**Given passage**
⟨
I actually bought a harness, I had nightmares about Kaos slipping out of a collar at the airport!!



Jag said:


> Any idea what size of crate is generally used? Do the papers come with the pup or are they mailed?


I requested she be shipped in a larger crate so I could just use it as a crate for my car, I tacked that cost onto the other when I sent Lee the final check


----------



## HEINOLFGSD (May 9, 2011)

You should probably just send the breeder an email and ask. They will tell you how they do things. It shouldn't hurt to do this and I know I wouldn't be annoyed if a puppy buyer was emailing me asking about the puppies or about shipping.
⟩
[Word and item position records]
⟨
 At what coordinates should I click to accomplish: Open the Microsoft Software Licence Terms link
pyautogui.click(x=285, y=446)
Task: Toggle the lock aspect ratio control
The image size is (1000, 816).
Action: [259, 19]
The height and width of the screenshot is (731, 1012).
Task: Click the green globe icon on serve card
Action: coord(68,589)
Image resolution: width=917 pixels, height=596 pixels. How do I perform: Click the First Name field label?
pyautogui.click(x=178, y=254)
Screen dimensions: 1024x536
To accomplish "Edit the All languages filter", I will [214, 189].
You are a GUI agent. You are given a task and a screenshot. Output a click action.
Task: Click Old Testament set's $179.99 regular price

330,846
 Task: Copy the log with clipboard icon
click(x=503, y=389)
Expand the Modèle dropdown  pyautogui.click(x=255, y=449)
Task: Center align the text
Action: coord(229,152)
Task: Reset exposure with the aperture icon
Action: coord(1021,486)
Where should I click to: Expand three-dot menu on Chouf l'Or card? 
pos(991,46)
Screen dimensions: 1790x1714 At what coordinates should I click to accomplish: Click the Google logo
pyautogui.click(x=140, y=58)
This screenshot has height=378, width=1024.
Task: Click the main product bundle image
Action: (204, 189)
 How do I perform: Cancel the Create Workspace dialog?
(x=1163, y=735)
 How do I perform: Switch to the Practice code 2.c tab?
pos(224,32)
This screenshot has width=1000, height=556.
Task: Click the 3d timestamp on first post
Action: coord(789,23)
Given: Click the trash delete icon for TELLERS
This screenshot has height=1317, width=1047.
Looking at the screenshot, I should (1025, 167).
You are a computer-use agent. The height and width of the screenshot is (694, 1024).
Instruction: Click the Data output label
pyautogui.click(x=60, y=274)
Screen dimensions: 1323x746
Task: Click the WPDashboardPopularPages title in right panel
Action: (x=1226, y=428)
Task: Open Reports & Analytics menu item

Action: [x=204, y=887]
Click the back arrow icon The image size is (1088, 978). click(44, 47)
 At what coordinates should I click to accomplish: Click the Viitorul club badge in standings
⟩
**Objectives**
• A. Rework the puppy-shipping thread by reproducing everything from "I requested she" down to "or about shipping.", with "breeder" swapped for "seller".
• B. In the puppy-shipping thread, why did the poster ask for the pup to be shipped in a larger crate?
• C. Carry the puppy-shipping thread forward from the point where it stops.
These rows are separate material, unconnected to the puppy-shipping thread.

**Responses per task**
• A.
I requested she be shipped in a larger crate so I could just use it as a crate for my car, I tacked that cost onto the other when I sent Lee the final check


----------



## HEINOLFGSD (May 9, 2011)

You should probably just send the seller an email and ask. They will tell you how they do things. It shouldn't hurt to do this and I know I wouldn't be annoyed if a puppy buyer was emailing me asking about the puppies or about shipping.

• B. So the crate could also be used as a crate for the poster's car.

• C.
But, when I shipped a puppy last year I did not ship him with a collar. I told his new owners to bring a puppy collar, leash, etc with them when they picked him up. He was shipped with a little food/water dish that clips on the front of the door. It didn't have any food it in, it did however have some water in it. It was in a cooler until we got to the airport then I clipped it onto the door. We also taped a bag of food on the top of the taxi (airline said we had to). We used a Petmate Taxi (not sure it's exact name now) but we got it at Petco. It, I believe, cost around $90 or so. I didn't send his folder with him, I sent it through the mail to them. The pup I shipped was shipped with Delta from Springfield, MO to Atlanta, GA then to Philadephia, PA. I didn't have any problems and everyone was happy.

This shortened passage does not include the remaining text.